BACKGROUND: There is currently no undisputed, validated, clinically meaningful measure for deficits in the broad spectrum of PSP phenotypes. OBJECTIVE: To develop a scale to monitor clinical deficits in patients with PSP across its broad phenotypes. METHODS: The Progressive Supranuclear Palsy Clinical Deficits Scale was conceptualized to cover seven clinical domains (Akinesia-rigidity, Bradyphrenia, Communication, Dysphagia, Eye movements, Finger dexterity, and Gait & balance), each scored from 0 to 3 (no, mild, moderate, or severe deficits). User guidelines were developed to standardize its application.
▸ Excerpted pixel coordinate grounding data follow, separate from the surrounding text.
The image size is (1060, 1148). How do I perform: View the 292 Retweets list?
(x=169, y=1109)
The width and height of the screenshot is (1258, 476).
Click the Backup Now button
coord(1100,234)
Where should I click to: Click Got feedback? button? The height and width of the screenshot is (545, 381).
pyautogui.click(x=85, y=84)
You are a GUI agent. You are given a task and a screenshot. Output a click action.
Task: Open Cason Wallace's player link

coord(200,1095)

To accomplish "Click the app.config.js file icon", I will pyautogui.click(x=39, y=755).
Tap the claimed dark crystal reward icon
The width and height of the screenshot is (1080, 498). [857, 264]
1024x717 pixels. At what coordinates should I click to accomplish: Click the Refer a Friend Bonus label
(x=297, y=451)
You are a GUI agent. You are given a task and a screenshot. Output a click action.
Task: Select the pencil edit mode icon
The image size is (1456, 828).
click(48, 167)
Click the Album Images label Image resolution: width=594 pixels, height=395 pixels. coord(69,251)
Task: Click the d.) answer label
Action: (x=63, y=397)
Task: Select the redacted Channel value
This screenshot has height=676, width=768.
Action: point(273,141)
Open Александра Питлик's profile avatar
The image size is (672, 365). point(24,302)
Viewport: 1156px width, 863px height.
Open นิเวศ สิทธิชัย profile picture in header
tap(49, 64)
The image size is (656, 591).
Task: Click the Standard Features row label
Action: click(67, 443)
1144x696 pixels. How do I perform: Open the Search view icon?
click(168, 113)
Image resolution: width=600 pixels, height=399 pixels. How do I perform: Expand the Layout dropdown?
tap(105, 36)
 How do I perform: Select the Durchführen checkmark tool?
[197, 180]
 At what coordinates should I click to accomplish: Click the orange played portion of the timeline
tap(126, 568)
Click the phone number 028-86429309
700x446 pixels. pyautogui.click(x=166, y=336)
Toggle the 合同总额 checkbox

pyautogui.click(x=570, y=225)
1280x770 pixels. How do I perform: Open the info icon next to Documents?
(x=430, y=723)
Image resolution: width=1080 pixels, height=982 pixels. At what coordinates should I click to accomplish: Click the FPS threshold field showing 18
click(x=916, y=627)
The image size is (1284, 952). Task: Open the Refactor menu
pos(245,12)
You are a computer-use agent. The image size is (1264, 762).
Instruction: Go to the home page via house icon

Progressive Supranuclear Palsy Clinical Deficits Scale scores were collected in patients fulfilling the MDS-PSP diagnostic criteria in two independent, multicenter, observational studies, both cross-sectionally (exploratory DescribePSP cohort; confirmatory ProPSP cohort) and longitudinally (12-months' follow-up, both cohorts). RESULTS: Cognitive pretesting demonstrated easy scale utility. In total, 164 patients were scored (70.4 ± 7.6 years; 62% males, 35% variant phenotypes). Mean Progressive Supranuclear Palsy Clinical Deficits Scale completion time was 4 minutes. The Progressive Supranuclear Palsy Clinical Deficits Scale total score correlated with existing scales (e.g., Progressive Supranuclear Palsy Rating Scale: R = 0.88; P < 0.001). Individual Progressive Supranuclear Palsy Clinical Deficits Scale items correlated well with similar constructs in existing scales. Internal consistency (Cronbach's alpha: 0.75), inter-rater reliability (0.96), and test-retest stability (0.99) were acceptable. The PSP-CDS showed significant 12-month change (baseline, 8.6 ± 3.6; follow-up: 10.8 ± 3.6; annualized difference: 3.4 ± 3.4; n = 49; P < 0.0001). Sample sizes required per arm for a two-arm, 1-year follow-up therapeutic trial to detect 50% change in Progressive Supranuclear Palsy Clinical Deficits Scale progression was estimated to be 65 (two-sided, two-sample t test). CONCLUSION: The Progressive Supranuclear Palsy Clinical Deficits Scale is a rapidly completed, clinimetrically sound scale for clinical care and research involving PSP.